As for the mother herself, she was “totally overpowered by the scene. She had just been informed of my arrest, and now saw our peaceful home in possession of a military force. Maternal affection created imaginary dangers, and in the most energetic language she prayed Lord Castlereagh to permit her to visit my prison, and to grant even a momentary interview with her son. This he had the good sense and firmness to decline, and in communicating the matter to me in the course of our evening’s conversation, I expressed my approval of his decision. But my mother felt otherwise; the afflicted state of her mind precluded that reflection which should have rendered her sensible of the propriety of Lord Castlereagh’s refusal. Agitated and disappointed, her gentle but lofty spirit was roused, and burying maternal grief in the indignant feeling of her soul, ‘I was wrong,’ she exclaimed, ‘to appeal to a heart that never felt the tie of parental affection—your Lordship is not a father.’ She pronounced these words with a tone and an emphasis so feeling and so powerful, that even the mind of Castlereagh was not insensible to its force, and he immediately retired with his guard.” That night, Charles and the other prisoners, arrested on the same day in Belfast, (including Neilson and Russell) were taken in coaches, under an armed escort, to Dublin, and thrown into prison, where he remained for about two years, without trial, until the breakdown of his health procured his release.

In the meantime all sorts of misfortunes had befallen the happy household on Church Hill.
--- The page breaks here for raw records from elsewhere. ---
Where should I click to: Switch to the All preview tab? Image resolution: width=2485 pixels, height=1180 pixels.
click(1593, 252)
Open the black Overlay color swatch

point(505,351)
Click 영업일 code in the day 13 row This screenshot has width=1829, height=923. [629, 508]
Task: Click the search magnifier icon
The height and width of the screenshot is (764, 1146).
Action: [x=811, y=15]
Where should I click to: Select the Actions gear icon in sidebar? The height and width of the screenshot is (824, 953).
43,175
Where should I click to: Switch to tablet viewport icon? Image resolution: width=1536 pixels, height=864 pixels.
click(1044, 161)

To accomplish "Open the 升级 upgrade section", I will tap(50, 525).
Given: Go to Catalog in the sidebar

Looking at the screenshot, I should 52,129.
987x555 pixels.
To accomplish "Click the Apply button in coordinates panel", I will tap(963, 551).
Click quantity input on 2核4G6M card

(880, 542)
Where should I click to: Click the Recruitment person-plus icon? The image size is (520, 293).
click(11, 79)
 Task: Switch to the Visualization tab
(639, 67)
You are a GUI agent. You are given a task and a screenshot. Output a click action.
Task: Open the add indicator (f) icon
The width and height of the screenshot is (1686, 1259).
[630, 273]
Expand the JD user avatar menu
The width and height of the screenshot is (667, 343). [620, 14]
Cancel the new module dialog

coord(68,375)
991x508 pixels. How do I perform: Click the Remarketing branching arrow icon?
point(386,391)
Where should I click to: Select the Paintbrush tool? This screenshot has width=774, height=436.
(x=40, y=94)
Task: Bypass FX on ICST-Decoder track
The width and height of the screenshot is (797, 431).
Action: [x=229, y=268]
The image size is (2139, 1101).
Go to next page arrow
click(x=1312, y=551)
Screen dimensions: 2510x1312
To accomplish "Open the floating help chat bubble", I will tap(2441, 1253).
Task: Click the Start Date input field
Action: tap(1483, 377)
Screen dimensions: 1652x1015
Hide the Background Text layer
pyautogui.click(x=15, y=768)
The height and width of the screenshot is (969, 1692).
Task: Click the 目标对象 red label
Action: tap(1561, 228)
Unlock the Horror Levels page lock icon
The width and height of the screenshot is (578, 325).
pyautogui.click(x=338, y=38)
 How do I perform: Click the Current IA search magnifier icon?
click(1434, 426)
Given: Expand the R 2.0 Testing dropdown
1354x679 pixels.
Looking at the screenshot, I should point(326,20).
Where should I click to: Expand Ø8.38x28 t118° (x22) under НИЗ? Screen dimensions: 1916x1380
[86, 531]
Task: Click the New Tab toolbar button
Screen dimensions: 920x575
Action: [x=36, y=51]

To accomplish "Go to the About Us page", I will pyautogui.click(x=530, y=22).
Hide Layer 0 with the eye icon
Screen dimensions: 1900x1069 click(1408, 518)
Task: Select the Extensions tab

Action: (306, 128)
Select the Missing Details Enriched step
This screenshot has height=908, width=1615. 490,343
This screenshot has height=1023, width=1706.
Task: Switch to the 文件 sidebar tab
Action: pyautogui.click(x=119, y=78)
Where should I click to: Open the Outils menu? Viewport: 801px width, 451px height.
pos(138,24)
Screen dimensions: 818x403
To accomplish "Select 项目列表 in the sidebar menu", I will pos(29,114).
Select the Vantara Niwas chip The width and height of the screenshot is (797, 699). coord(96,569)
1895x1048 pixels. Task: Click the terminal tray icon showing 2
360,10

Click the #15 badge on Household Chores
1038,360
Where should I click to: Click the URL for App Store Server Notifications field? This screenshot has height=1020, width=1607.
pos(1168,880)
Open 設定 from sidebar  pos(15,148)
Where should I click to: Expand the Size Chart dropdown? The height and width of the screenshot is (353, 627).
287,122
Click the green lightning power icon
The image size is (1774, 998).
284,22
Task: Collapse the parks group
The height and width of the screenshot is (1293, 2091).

Some months after the arrest of Charles, the Orangemen, in broad daylight, had entered Mr. Teeling’s premises, wrecked his bleach-yard, looted his house, and in the course of a few hours’ deliberate devastation left the entire establishment “a desolate ruin.” And all this, as Charles points out in his narrative, “in the blush of open day, within the immediate vicinity of two garrisoned towns, an active magistrate, and an armed police.” It is quite clear that the Orangemen were the agents of vengeance of the Government, who thus designed to punish Mr. Teeling’s temerity in acting as Secretary of a meeting of the Freeholders of Co. Antrim, convened by public notice at Ballymena on May 8th, 1797, from which had gone forth a Petition to the King setting forth the intolerable grievances under which the Irish people were suffering, and praying his Majesty to dismiss the ministers responsible for them.

As their lives were no longer safe in Lisburn, Mr. Teeling moved his family to Union Lodge, near Dundalk, which had been previously used by Bartle as his headquarters, But even here they were not safe. He got private notice from a well-wisher that he was about to be arrested. He, therefore, found an asylum for Mrs. Teeling and the girls with her brother, Mr. John Taaffe, at Smarmore Castle, Ardee, while he looked around him to make fresh provision for them.

It is not very clear at what date Bartle began to identify himself with the United Irishmen; but it seems to have been about the same time as Lord Edward Fitzgerald and Arthur O’Connor joined them, that is to say early in 1796. He became the fast friend of Lord Edward, and before Charles’s arrest on September 16th, 1796, the two brothers were frequent guests at Kildare Lodge. It was here that Bartle met and loved the fair Lady Lucy Fitzgerald, Lord Edward’s favourite sister, and who shall say that he loved Ireland the less, because his vision of Kathleen Ni Houlihan borrowed the lovely ardent face, and the bright eyes, veiled with long dark drooping lashes of “Lucia.” While Lord Edward and O’Connor were on the Continent negotiating with the French Government, Bartle Teeling, under a plausible plea of a business journey, made a complete tour of Ireland on foot. His object, according to his nephew, was to make himself “perfectly acquainted with Ireland’s resources, with her capabilities of entering upon, and maintaining an internal war, with the intellectual and physical qualities, the habits and the manners of her people, with their wants and their endurance, their hopes and their resolves; as well as with the natural features of the country—her rivers, her coasts, and her harbours.” The fact shows that Bartle Teeling, for all his youth, was amongst the most far-sighted of the leaders.